The International Monetary Fund (IMF) has published the results of its 2025 Financial Access Survey (FAS), along with a report titled "Financial Access Survey: Fintech, a Catalyst for Financial Services Access, Innovation and Growth." The survey and report highlight how financial technology is influencing access to financial services worldwide.

According to the IMF, digital transactions such as mobile money and internet banking have increased significantly in emerging and developing economies. The number of digital transactions per adult rose from 55 in 2017 to 251 by 2024. Sub-Saharan Africa has seen especially rapid adoption of mobile money, which now outpaces traditional deposit accounts in several countries. These digital services allow rural populations to save, transfer funds, and pay bills more securely. Digital payments have also changed the way remittances are sent, with the share of remittances conducted digitally increasing from 13% in 2019 to 46% by 2024.

The report also examines fintech lending’s impact on credit access for underserved groups. It states that Buy Now Pay Later (BNPL) services reached $350 billion in transaction value in 2024 globally, while peer-to-peer and marketplace lending accounted for $62 billion. In Sub-Saharan Africa, fintech lending aimed at micro and small enterprises grew from representing 13% to 88% of all fintech funding between 2020 and 2023. In many emerging markets, fintech lenders are serving young people and rural borrowers who were previously excluded from formal finance systems. In some advanced economies, fintech firms have surpassed traditional banks in issuing unsecured personal loans.

However, challenges persist. The IMF notes a strong link between literacy levels and successful use of digital financial services. Countries with higher financial and digital skills tend to see greater adoption rates; meanwhile, gaps in knowledge can hinder safe usage elsewhere. Other obstacles include poor infrastructure, high costs, complex regulations, risks of over-indebtedness or fraud, identity theft, and persistent gender disparities—women hold only about two-thirds as much in deposits as men globally and less than half as much in loan balances.

Products like BNPL may make it difficult for consumers to understand borrowing costs because they are unsecured loans often not recorded by credit registries.

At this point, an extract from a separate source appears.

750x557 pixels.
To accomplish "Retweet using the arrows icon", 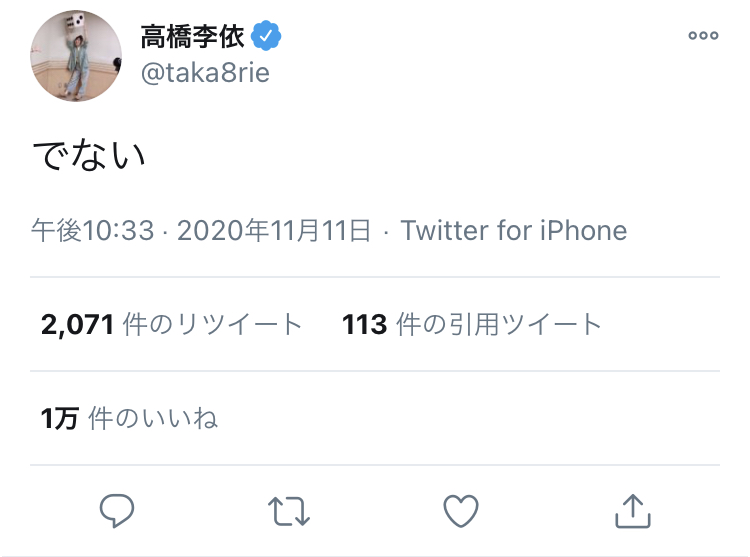I will pyautogui.click(x=289, y=511).
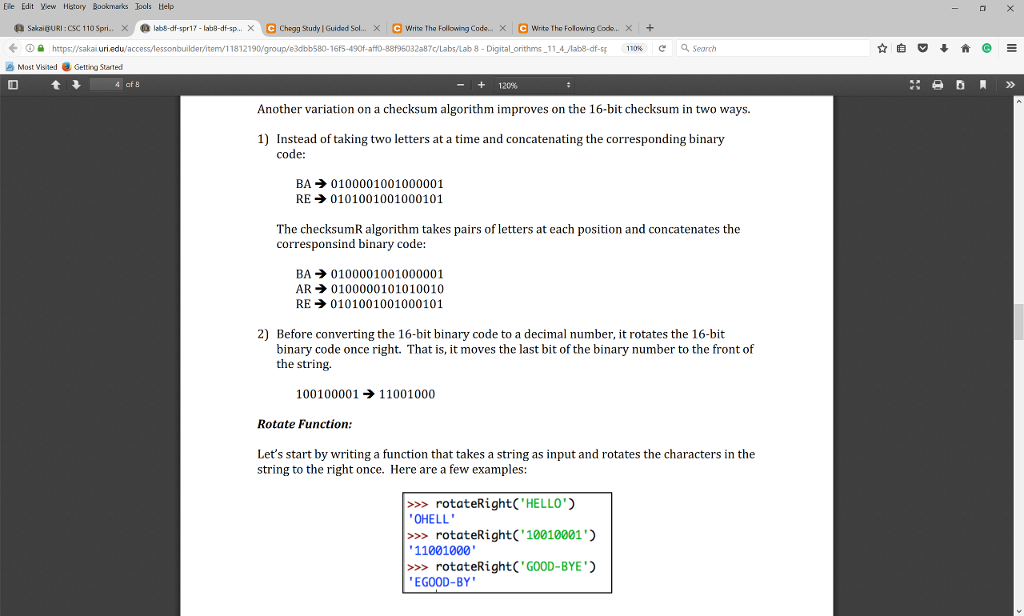The image size is (1024, 616).
Task: Download the current PDF file
Action: pyautogui.click(x=960, y=85)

The IMF cautions that without improvements in financial education, regulatory clarity, and cybersecurity protections these risks could undermine the benefits brought by fintech innovations.

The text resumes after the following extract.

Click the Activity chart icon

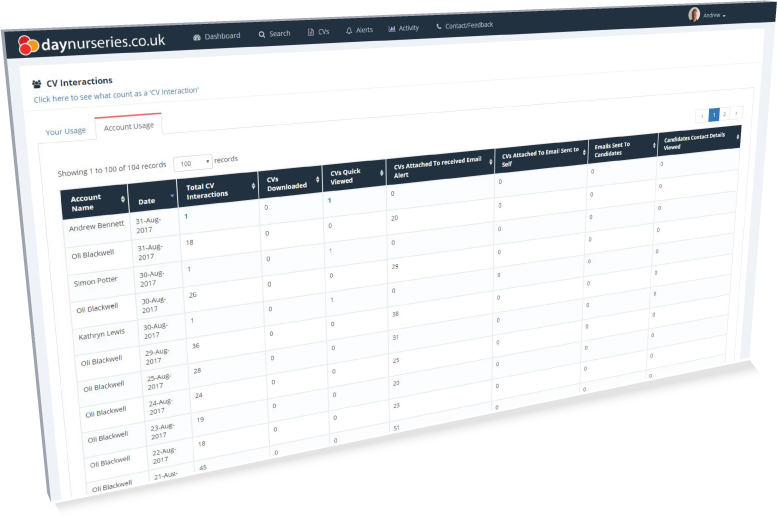click(x=392, y=29)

To address data gaps related to fintech growth, the FAS team conducted pilot studies during 2024-2025 that tested over one hundred new indicators across various areas such as e-money products, peer-to-peer lending platforms, equity crowdfunding initiatives, neobanks, and others. Brazil, Colombia, Honduras, Kosovo, and Saudi Arabia contributed notably to these pilots by helping set new standards for collecting fintech-related data. Some indicators from these pilots will be added into future FAS reports so policymakers can better track trends related to financial inclusion driven by technology advancements.

These initiatives align with international recommendations like the G20 Data Gaps Initiative-3 Recommendation 12 on improving data around fintech-enabled financial inclusion.